Journalists could be given ‘notice to produce’ instead of police raids

Homes Affairs and the AFP still want to keep the power to raid homes or offices by seeking a warrant, saying the “notice to produce” laws should only operate as an alternative.

“Any framework should not limit the ability to apply for law enforcement to apply for a search warrant in those circumstances,” the submission to the Parliamentary Joint Committee on Intelligence and Security reads.

“However, as conveyed by the Ministerial Direction, the Australian Federal Police are expected to exhaust alternative investigative actions prior to undertaking investigative action in relation to a professional journalist or media organisation when investigating the unauthorised disclosure of material [made] or obtained by a current or former Commonwealth officer.”

The press freedom inquiry was sparked by controversial AFP raids of senior News Corp journalist Annika Smethurt’s home and the Sydney headquarters of the ABC.

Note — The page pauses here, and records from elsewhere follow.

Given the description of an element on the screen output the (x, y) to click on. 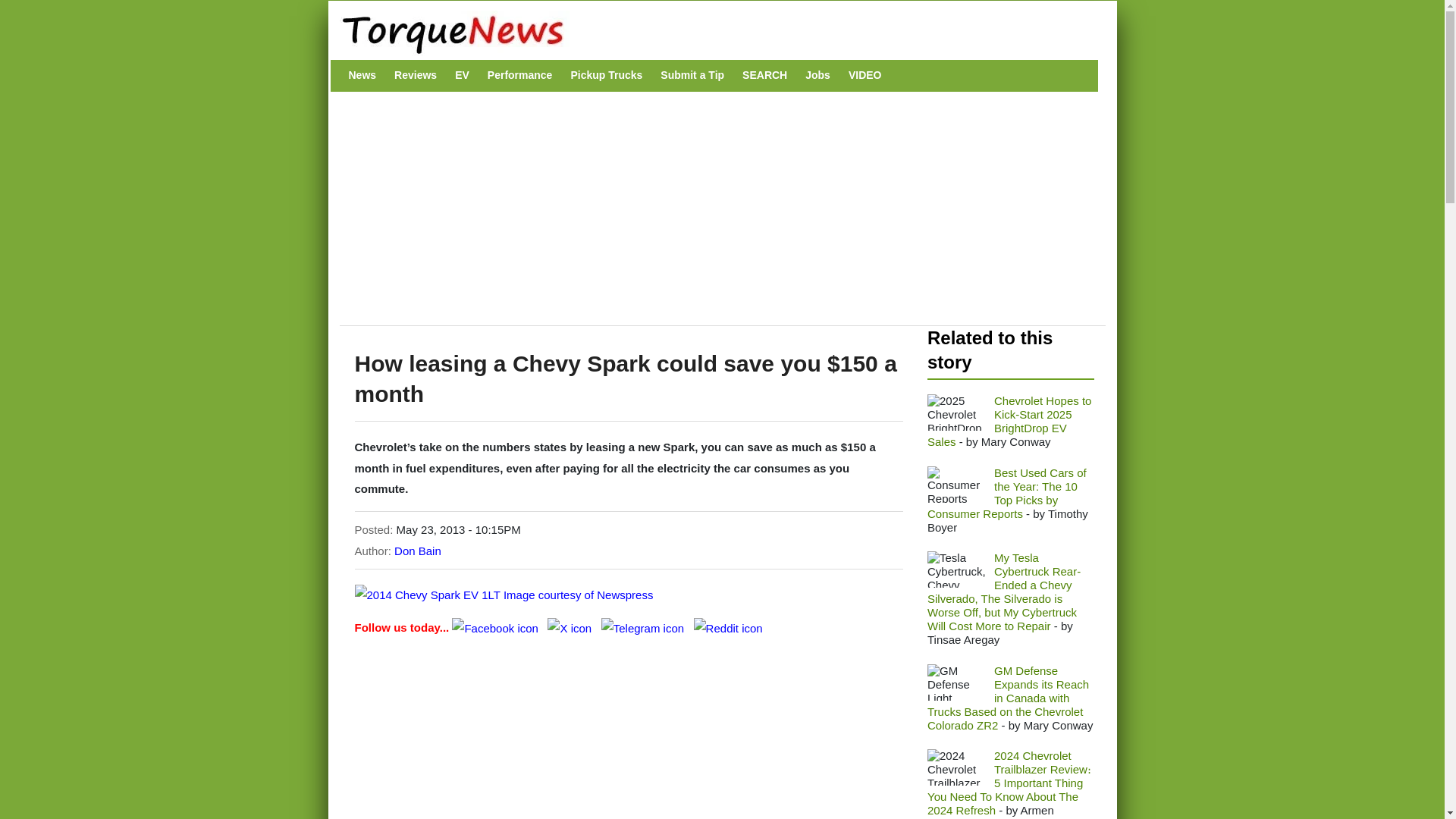
Performance (520, 75)
Join us on Reddit! (728, 626)
Jobs (817, 75)
Submit a Tip (691, 75)
SEARCH (764, 75)
Reviews (415, 75)
VIDEO (865, 75)
News (362, 75)
Automotive journalism jobs and careers are TorqueNews.com. (817, 75)
Given the description of an element on the screen output the (x, y) to click on. 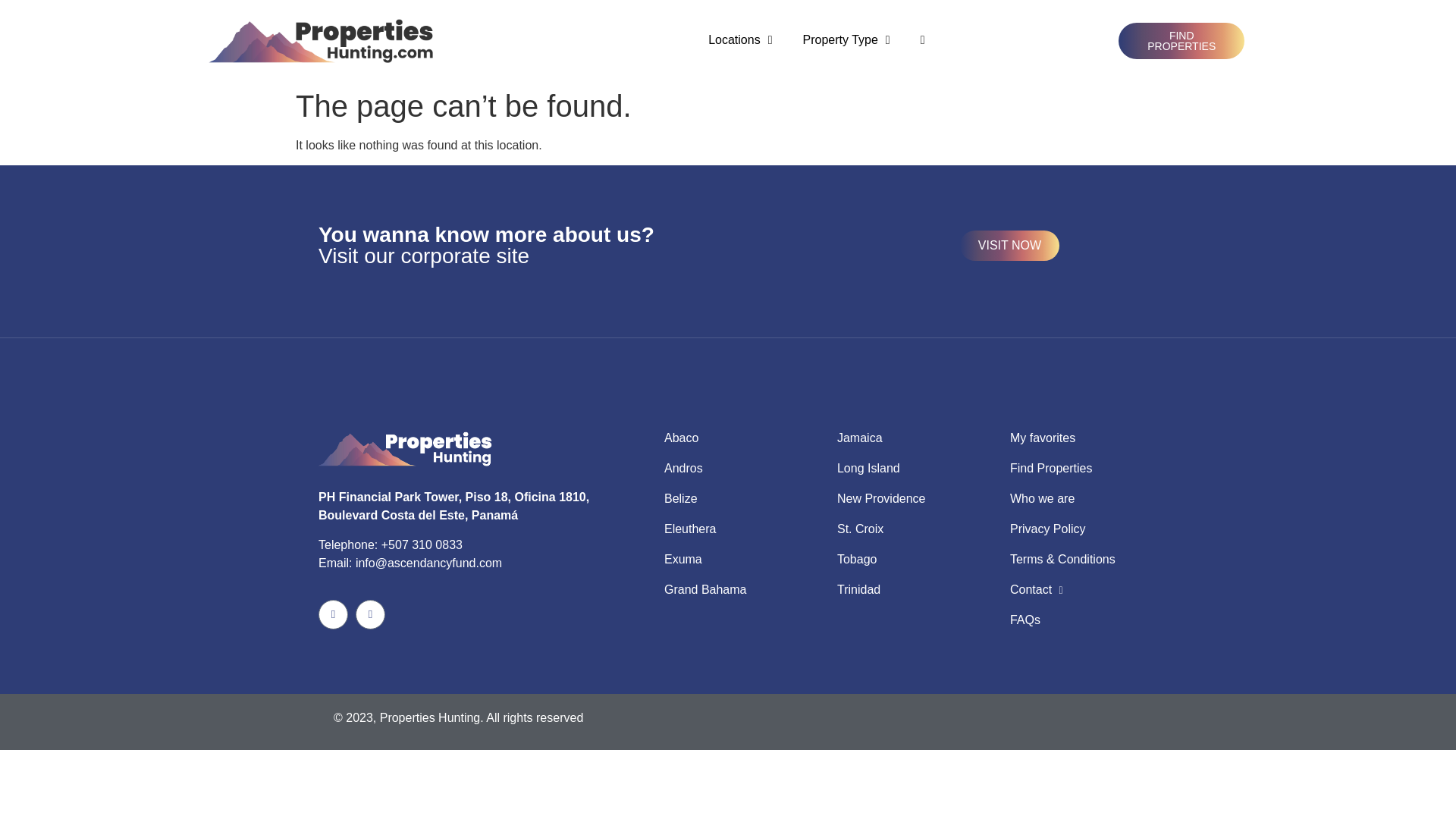
Property Type (845, 39)
Locations (740, 39)
FIND PROPERTIES (1181, 40)
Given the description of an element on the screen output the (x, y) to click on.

The Home Affairs and AFP submission rejects a proposal put forward by media organisations and press freedom activists for a “contested warrants process”, where the media would be allowed to argue against a warrant in a court hearing before it is issued.

“Implementing a mandatory procedure by which the search warrant can be contested before it is issued has the potential to undermine the efficacy of such a warrant, and the ability of law enforcement or intelligence agencies to effectively investigate criminal activities,” the submission says.

“It would necessarily alert a person of interest (potentially including a suspect) to the existence and particulars of a law enforcement investigation, and may provide an opportunity to destroy evidence, or relocate evidence to another location or jurisdiction.”

The parliamentary inquiry has been awaiting the joint submission for months, with members of the PJCIS saying it has held up the committee from reporting its findings.

Labor member of the committee, Mark Dreyfus, on Friday morning questioned Department of Home Affairs first assistance secretary Hamish Hansford on why it had taken months to hand down the six-page submission.


“The balance of evidence before the press freedom inquiry from some individual organisations was promoting the concept of a contested warrant,” Mr Hansford told a separate inquiry into metadata laws.

“It took us some time to work with the Australian Federal Police to explore what a contested warrant would look like.”